Jubilee Place is a street in Chelsea, London. It runs north to south from Cale Street and Chelsea Green to King's Road.

The first houses were built on the east side of the street in about 1809, and were largely complete by 1813, by when there was also a small row of houses on the west side.

Jubilee Cottages, nos 13-15 are Grade II listed.

In 1894, the artist Henry Charles Innes Fripp was living at 21 Joubert Mansions, Jubilee Place.

From about 1900 to 1930, the sculptor Felix Joubert was living at no.2.

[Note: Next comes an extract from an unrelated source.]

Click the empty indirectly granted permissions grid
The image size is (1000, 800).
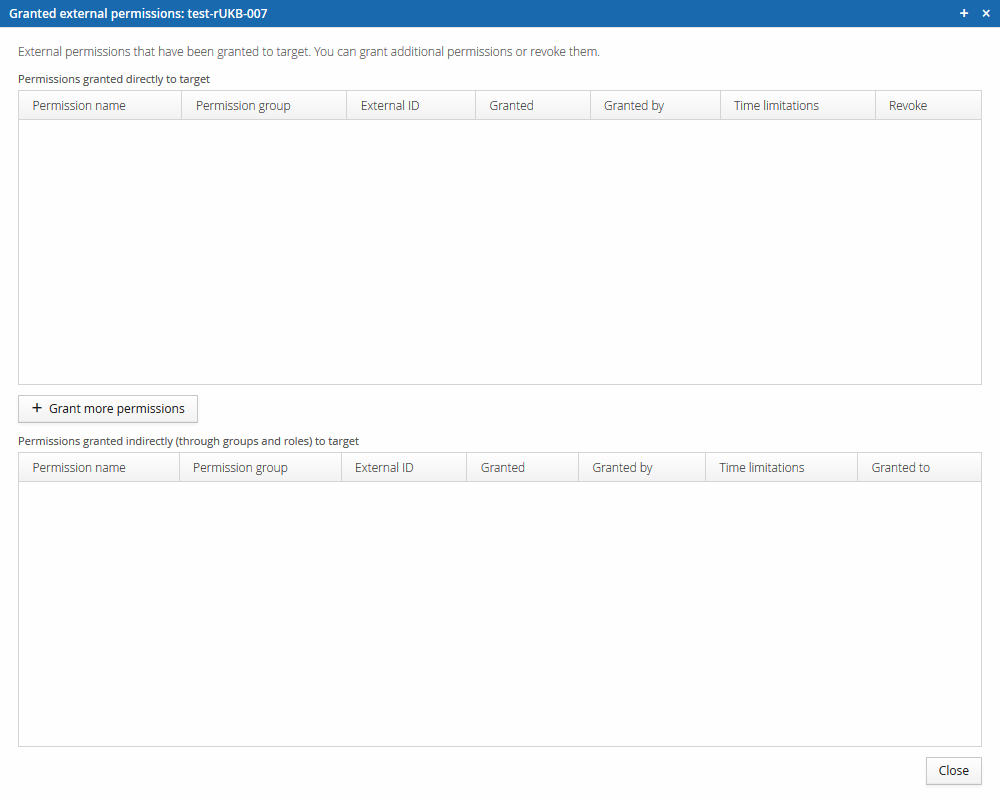[500, 614]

In 1992, Kevin Maxwell and his wife Pandora were moved out of their six-bedroom house at no.36, then valued at £1.5 million. They were woken at 6:35am, Pandora being furious to be woken so early, especially with so many journalists outside.

The sculptor Grizel Niven (1906–2007), who created the figurine known as "The Bessie" awarded each year to the winner of the Women's Prize for Fiction, lived there alone in a council flat.

The modelling agency Storm Management is bassed at no.5.

In 2023, Cole & Son, a wallpaper design company founded in 1875, opened their flagship gallery at no.3. Coincidentally, this Victorian building had been constructed in 1888 specifically for wallpaper manufacturing.